→ **Description of the task**: Set down exact lines only, from the line with "Where should I click to: Click the Expand" through the last line of the material below, with every picture left out.

--- Records supplied Enclosed Below ---

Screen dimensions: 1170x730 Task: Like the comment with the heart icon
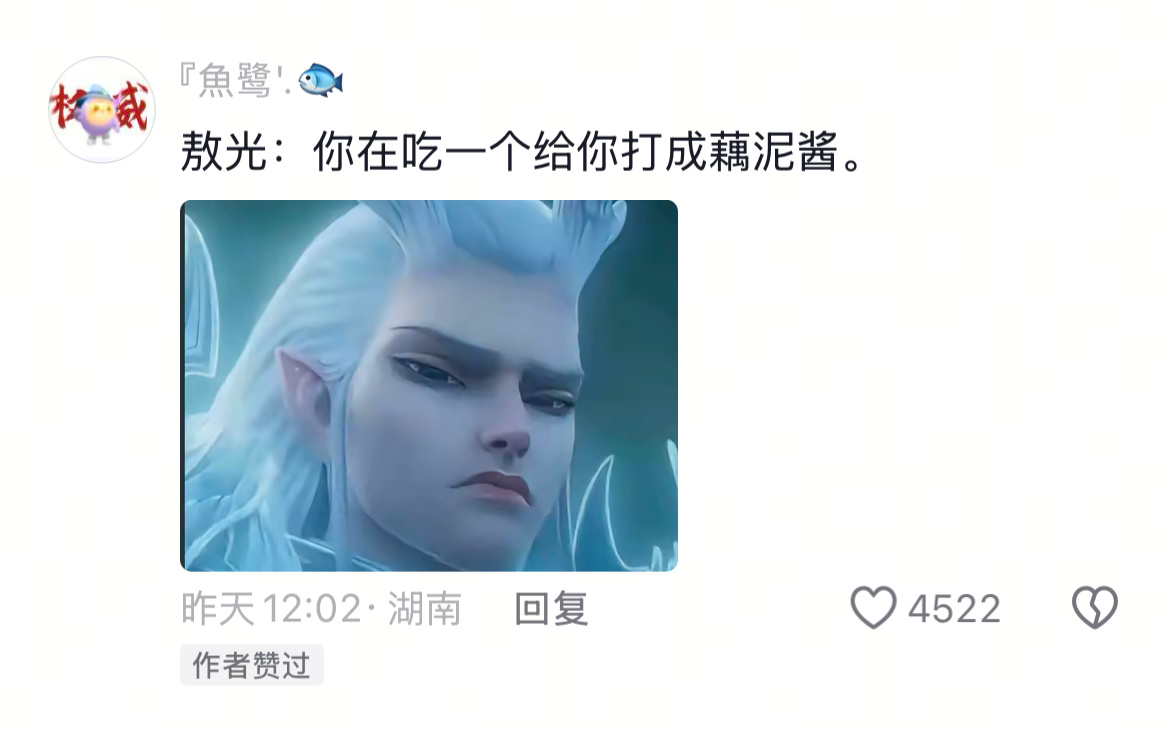(873, 607)
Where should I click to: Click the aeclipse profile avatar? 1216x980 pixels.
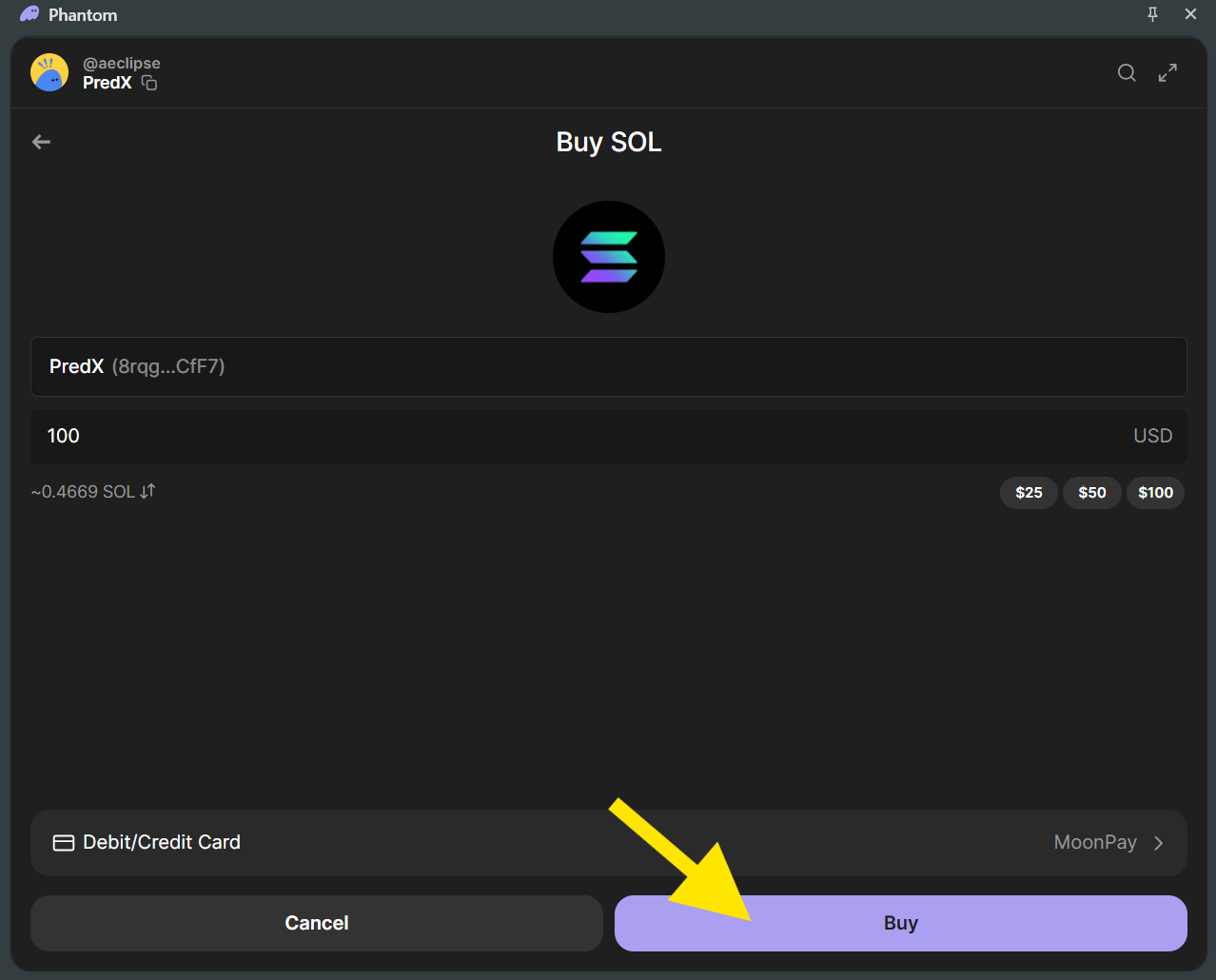[x=49, y=73]
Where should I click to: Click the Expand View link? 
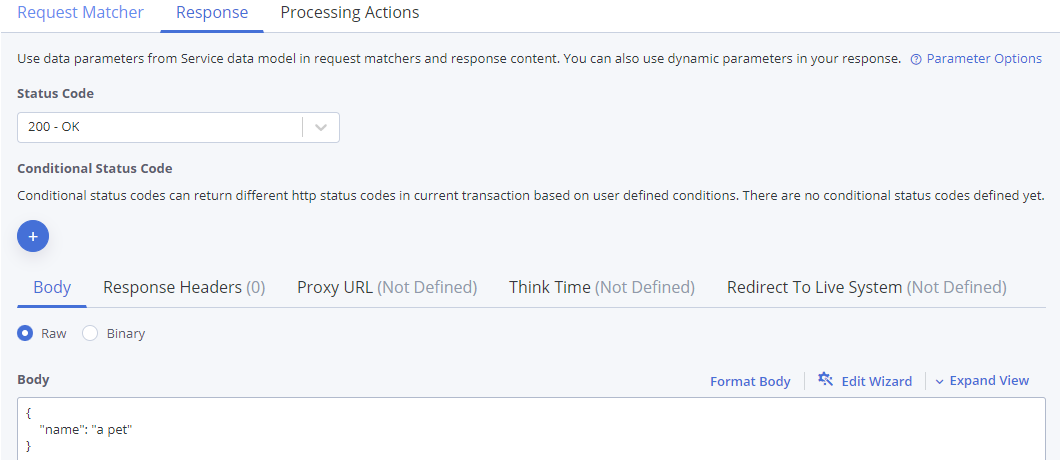[x=989, y=381]
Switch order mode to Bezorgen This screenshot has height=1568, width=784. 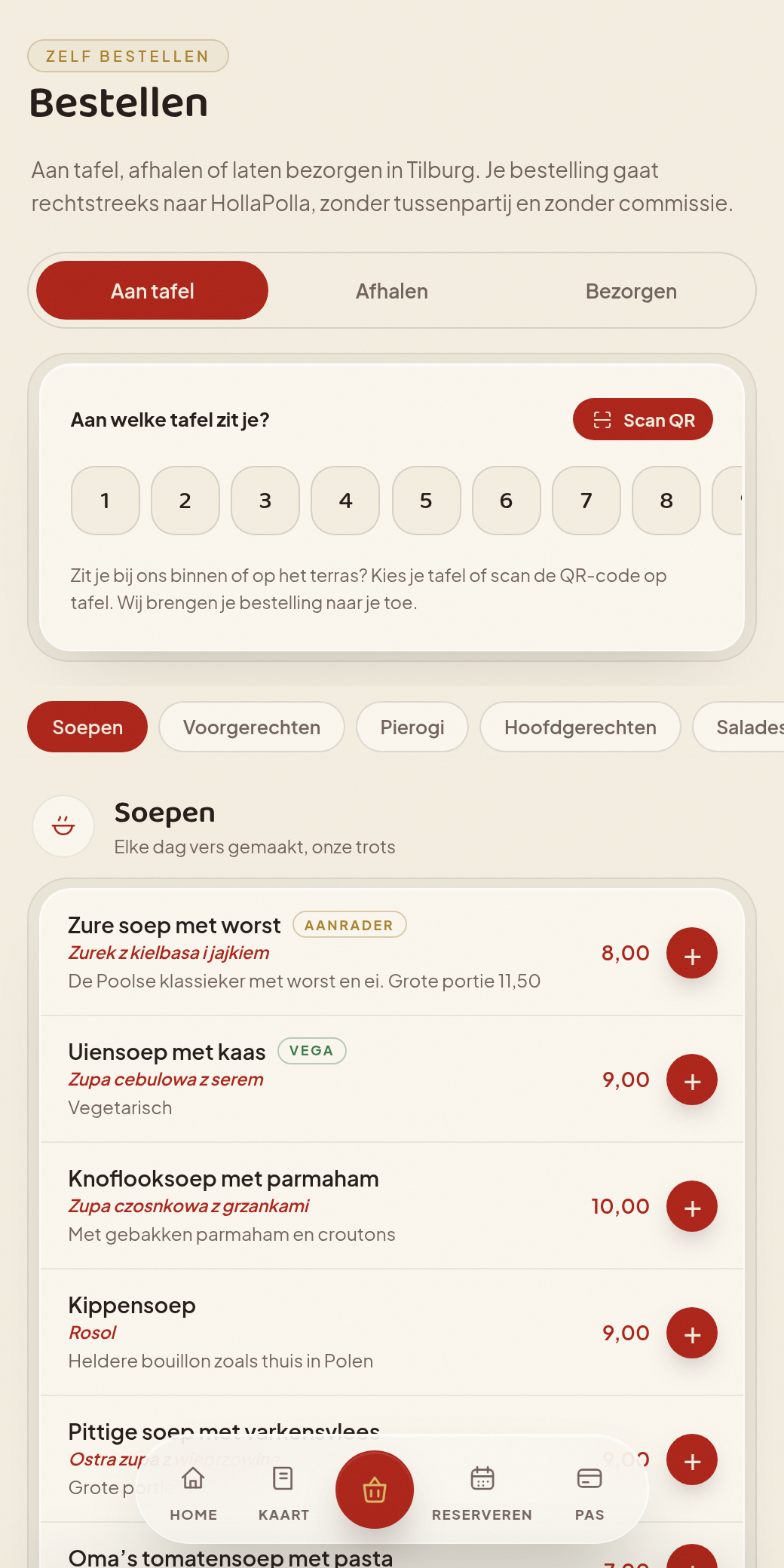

--- End of Enclosed Records supplied ---

→ **Task result**:
Where should I click to: Click the Expand View link? 
[x=989, y=381]
Switch order mode to Bezorgen This screenshot has height=1568, width=784. 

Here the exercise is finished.